**Short exercise**. Copy out the stretch of entries from the start through the line containing "Action: (681, 364)", exactly as they appear.

Entries on where items appear:

________________________

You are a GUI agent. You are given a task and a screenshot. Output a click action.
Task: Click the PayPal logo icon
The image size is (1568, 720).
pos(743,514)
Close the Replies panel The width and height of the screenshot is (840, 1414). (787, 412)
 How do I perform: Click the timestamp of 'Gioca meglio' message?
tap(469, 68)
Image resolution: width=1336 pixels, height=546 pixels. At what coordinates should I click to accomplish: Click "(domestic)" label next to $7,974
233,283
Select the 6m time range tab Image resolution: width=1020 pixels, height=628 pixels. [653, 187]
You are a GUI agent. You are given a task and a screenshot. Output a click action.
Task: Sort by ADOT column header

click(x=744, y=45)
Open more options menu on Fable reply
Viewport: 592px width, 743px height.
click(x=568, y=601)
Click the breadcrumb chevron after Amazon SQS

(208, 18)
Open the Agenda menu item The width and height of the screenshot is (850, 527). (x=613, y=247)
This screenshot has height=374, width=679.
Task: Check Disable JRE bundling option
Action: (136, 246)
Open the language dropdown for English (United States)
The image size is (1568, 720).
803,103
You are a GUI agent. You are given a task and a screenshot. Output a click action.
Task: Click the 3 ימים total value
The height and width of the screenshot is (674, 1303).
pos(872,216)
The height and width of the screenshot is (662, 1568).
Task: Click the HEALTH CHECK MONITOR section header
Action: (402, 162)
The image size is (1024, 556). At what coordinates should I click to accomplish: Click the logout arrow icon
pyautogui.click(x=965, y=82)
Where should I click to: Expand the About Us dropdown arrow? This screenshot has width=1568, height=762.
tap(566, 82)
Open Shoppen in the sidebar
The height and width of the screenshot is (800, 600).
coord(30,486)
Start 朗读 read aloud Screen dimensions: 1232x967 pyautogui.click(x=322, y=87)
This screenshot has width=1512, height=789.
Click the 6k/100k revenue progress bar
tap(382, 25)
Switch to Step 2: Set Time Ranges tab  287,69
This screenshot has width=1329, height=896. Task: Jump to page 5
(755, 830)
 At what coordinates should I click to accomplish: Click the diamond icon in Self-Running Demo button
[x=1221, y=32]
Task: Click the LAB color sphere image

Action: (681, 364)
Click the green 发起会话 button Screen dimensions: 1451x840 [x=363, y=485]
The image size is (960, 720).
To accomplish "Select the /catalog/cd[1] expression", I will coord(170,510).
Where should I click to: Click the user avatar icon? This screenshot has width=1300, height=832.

________________________

**Result for this exercise**.
You are a GUI agent. You are given a task and a screenshot. Output a click action.
Task: Click the PayPal logo icon
The image size is (1568, 720).
pos(743,514)
Close the Replies panel The width and height of the screenshot is (840, 1414). (787, 412)
 How do I perform: Click the timestamp of 'Gioca meglio' message?
tap(469, 68)
Image resolution: width=1336 pixels, height=546 pixels. At what coordinates should I click to accomplish: Click "(domestic)" label next to $7,974
233,283
Select the 6m time range tab Image resolution: width=1020 pixels, height=628 pixels. [653, 187]
You are a GUI agent. You are given a task and a screenshot. Output a click action.
Task: Sort by ADOT column header

click(x=744, y=45)
Open more options menu on Fable reply
Viewport: 592px width, 743px height.
click(x=568, y=601)
Click the breadcrumb chevron after Amazon SQS

(208, 18)
Open the Agenda menu item The width and height of the screenshot is (850, 527). (x=613, y=247)
This screenshot has height=374, width=679.
Task: Check Disable JRE bundling option
Action: (136, 246)
Open the language dropdown for English (United States)
The image size is (1568, 720).
803,103
You are a GUI agent. You are given a task and a screenshot. Output a click action.
Task: Click the 3 ימים total value
The height and width of the screenshot is (674, 1303).
pos(872,216)
The height and width of the screenshot is (662, 1568).
Task: Click the HEALTH CHECK MONITOR section header
Action: (402, 162)
The image size is (1024, 556). At what coordinates should I click to accomplish: Click the logout arrow icon
pyautogui.click(x=965, y=82)
Where should I click to: Expand the About Us dropdown arrow? This screenshot has width=1568, height=762.
tap(566, 82)
Open Shoppen in the sidebar
The height and width of the screenshot is (800, 600).
coord(30,486)
Start 朗读 read aloud Screen dimensions: 1232x967 pyautogui.click(x=322, y=87)
This screenshot has width=1512, height=789.
Click the 6k/100k revenue progress bar
tap(382, 25)
Switch to Step 2: Set Time Ranges tab  287,69
This screenshot has width=1329, height=896. Task: Jump to page 5
(755, 830)
 At what coordinates should I click to accomplish: Click the diamond icon in Self-Running Demo button
[x=1221, y=32]
Task: Click the LAB color sphere image

Action: (681, 364)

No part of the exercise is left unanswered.